#### [Problem set]
a. In the runbook text on AIDE file-integrity checks, how long does generating a new baseline take on shithub-prod?
b. Rewrite the runbook text on AIDE file-integrity checks, everything from "51 Cross-check the" down to "55 investigation closes.", substituting "the integrity checker" for "AIDE".
c. Resume the runbook text on AIDE file-integrity checks from the point where it stops.

50 - A deploy ran → expect `/usr/local/bin/shithubd` to change.
51 Cross-check the SHA against `gh run list --workflow=deploy.yml`.
52 - A manual config edit → match against the operator's notes.
53 3. **No authorized change matches** → treat as an incident. Open
54 `runbooks/incidents.md`. Don't re-baseline AIDE until the
55 investigation closes.
56
57 ## Re-baselining after an authorized change
58
59 Whenever you make an intentional change to a watched path (apt
60 upgrade, manual config edit, ansible-driven config change), the
61 next nightly run will flag it. Re-baseline once the change is
62 confirmed-good:
63
64 ```sh
65 # 1. Generate a new baseline (10–15 min on shithub-prod). Use
66 # aide --init directly — Ubuntu's aideinit wrapper prompts
67 # interactively to confirm the post-init copy and won't be
68 # auto-answered by stdin redirection.

#### [Data listing]
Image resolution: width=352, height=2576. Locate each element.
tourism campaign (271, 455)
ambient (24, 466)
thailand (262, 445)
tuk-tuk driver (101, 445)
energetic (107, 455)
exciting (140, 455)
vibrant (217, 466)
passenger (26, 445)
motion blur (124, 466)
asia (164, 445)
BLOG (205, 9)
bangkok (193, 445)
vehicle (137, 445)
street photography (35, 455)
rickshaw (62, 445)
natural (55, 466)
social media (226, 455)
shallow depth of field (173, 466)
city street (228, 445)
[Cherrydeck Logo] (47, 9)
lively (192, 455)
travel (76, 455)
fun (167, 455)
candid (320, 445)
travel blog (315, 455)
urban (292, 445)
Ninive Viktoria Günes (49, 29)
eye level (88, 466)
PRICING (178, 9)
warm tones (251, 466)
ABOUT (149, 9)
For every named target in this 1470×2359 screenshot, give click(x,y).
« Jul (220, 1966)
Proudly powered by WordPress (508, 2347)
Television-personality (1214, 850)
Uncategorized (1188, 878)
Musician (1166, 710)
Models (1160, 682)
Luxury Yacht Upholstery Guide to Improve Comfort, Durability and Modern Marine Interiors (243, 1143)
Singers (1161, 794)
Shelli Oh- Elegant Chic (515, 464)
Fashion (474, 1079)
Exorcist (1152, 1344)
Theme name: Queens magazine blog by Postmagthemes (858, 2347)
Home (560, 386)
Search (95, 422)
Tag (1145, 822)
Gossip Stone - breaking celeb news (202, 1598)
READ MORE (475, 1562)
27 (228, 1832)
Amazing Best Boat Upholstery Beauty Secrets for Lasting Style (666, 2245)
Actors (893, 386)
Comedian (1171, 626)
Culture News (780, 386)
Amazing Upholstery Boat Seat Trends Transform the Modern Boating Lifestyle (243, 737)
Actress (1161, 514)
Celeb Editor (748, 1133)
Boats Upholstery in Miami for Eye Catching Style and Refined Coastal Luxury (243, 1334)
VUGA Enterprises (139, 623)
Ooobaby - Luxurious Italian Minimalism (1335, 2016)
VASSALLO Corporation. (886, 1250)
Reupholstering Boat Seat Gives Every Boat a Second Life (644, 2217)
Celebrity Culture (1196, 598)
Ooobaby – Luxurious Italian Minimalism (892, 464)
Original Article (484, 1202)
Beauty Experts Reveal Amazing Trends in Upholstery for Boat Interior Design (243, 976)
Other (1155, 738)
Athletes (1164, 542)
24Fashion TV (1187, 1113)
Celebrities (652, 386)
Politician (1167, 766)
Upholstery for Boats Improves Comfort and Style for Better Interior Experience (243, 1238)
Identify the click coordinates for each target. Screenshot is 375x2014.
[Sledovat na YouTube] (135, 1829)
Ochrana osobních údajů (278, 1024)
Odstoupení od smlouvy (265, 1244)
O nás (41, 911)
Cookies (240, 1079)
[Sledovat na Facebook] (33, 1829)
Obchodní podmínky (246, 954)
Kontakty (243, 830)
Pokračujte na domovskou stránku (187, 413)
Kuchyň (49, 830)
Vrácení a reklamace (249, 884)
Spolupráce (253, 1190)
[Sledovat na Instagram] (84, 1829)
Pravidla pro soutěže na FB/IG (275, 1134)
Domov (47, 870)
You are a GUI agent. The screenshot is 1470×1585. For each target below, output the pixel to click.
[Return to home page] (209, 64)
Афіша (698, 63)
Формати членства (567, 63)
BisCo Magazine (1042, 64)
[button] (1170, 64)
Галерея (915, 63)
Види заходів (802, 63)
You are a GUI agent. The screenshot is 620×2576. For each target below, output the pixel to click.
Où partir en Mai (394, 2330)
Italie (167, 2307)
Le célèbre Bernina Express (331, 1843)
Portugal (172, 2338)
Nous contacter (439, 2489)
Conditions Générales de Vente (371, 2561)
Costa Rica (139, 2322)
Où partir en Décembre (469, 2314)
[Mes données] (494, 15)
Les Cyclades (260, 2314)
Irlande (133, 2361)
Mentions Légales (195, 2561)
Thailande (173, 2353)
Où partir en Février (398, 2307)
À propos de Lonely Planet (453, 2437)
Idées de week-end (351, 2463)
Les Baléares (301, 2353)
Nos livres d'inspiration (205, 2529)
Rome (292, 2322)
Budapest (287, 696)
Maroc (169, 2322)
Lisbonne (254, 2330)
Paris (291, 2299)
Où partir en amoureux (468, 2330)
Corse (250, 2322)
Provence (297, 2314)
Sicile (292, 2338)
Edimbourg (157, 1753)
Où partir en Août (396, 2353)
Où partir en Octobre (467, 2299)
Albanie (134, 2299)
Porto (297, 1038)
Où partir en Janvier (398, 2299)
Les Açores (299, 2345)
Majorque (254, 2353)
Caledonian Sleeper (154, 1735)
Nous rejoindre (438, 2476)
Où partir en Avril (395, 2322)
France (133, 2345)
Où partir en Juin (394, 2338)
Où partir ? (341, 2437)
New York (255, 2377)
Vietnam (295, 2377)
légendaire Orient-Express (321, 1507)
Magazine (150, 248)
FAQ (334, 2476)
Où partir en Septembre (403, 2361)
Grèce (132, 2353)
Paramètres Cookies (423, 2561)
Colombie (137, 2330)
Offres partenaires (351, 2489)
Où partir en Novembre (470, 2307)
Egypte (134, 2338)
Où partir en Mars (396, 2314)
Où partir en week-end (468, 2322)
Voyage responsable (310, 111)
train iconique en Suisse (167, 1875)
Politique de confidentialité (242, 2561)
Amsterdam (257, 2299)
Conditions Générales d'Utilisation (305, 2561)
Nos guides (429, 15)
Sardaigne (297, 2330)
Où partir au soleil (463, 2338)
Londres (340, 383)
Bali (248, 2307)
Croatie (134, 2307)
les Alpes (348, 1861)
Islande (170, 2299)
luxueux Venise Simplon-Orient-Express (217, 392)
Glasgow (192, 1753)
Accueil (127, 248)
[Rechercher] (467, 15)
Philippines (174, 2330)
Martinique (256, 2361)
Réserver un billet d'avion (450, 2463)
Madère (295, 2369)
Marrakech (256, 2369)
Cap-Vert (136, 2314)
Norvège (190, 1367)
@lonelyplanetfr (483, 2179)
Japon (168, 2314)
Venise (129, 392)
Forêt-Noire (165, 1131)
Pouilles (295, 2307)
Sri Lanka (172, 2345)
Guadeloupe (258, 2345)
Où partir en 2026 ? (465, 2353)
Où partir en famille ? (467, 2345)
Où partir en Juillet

#### [Task-by-task answers]
a. 10–15 minutes.

b.
51 Cross-check the SHA against `gh run list --workflow=deploy.yml`.
52 - A manual config edit → match against the operator's notes.
53 3. **No authorized change matches** → treat as an incident. Open
54 `runbooks/incidents.md`. Don't re-baseline the integrity checker until the
55 investigation closes.

c.
69 sudo aide --config=/etc/aide/aide.conf --init
70
71 # 2. Keep the previous baseline as a dated backup so you can
72 # revert tonight's check behavior in 1 second if the new
73 # baseline turns out to capture unwanted state.
74 sudo mv /var/lib/aide/aide.db /var/lib/aide/aide.db.bak-$(date -u +%Y%m%d)
75
76 # 3. Promote. The exact filename suffix depends on the install:
77 # Ubuntu 24's aide-common produces uncompressed aide.db.new
78 # (no .gz). Adjust if your install differs (check ls
79 # /var/lib/aide/ before this step).
80 sudo mv /var/lib/aide/aide.db.new /var/lib/aide/aide.db
81 sudo chown root:root /var/lib/aide/aide.db
82 sudo chmod 0600 /var/lib/aide/aide.db
83
84 sudo rm -f /var/lib/aide/.config-changed
85 ```
86
87 Avoid `aideinit` directly: it prompts twice (`Overwrite existing
88 aide.db.new [Yn]?` and `Overwrite /var/lib/aide/aide.db [yN]?`)
89 and the second prompt's default is `N`, so any non-interactive
90 invocation (cron, nohup, ssh without `-t`) silently bails after
91 generating the new database without promoting it.
92
93 ## Re-baselining after an Ansible config change
94
95 When `deploy/ansible/roles/base/files/aide-shithub.conf` is edited
96 and the playbook re-runs, the `rebuild aide database` handler
97 drops `/var/lib/aide/.config-changed`. Re-baseline as above to
98 clear it.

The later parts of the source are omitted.